Five hours, and they were left in a draw. Turquoise’s muscles ached with fatigue, but she would rather have finished this than stopped now. She wanted the title.

Crimson. It was the most elite of the three Bruja guilds. Cold-blooded as snakes and vicious as hyenas, members of Bruja were the best predators in existence. To be recognized as the guild’s leader would fulfill the promise Turquoise had once made. She had sworn that no one would ever mistake her for prey again. If that meant abandoning a few of the social mores of the daylight world, as Bruja members so frequently did, so be it.

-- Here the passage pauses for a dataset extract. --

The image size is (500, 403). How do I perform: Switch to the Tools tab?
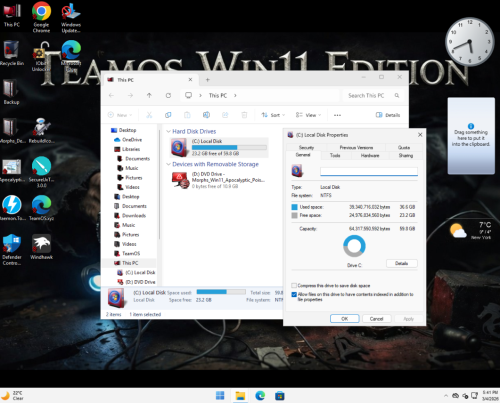click(335, 156)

The leader of Crimson was second only to Sarta, the leader of all three Bruja guilds. Turquoise had trained and fought and competed for the position. She knew she was the best Crimson had. She could out-stalk and out- fight any vampire and had, many times. She would win this title, whatever it took.

“Rematch,” Sarta said simply. “Onyx and Frost still need to compete today. You two are obviously matched evenly with daggers, but a Bruja member needs to be able to use any weapon at his or her command.” She paused for dramatic effect. “A tie is decided in a private duel, one month after Challenge, witnessed only by the other leaders. The weapon is decided by the member who has been in the guild the longest—in this case, Ravyn —and the bout goes to third blood.”

Ravyn sighed, looking at Turquoise past burgundy lashes. “In one month, and I choose the weapon. In that case . . .” She walked around the room, examining the walls, which were decorated with weapons of all sizes, all shapes, and all designs.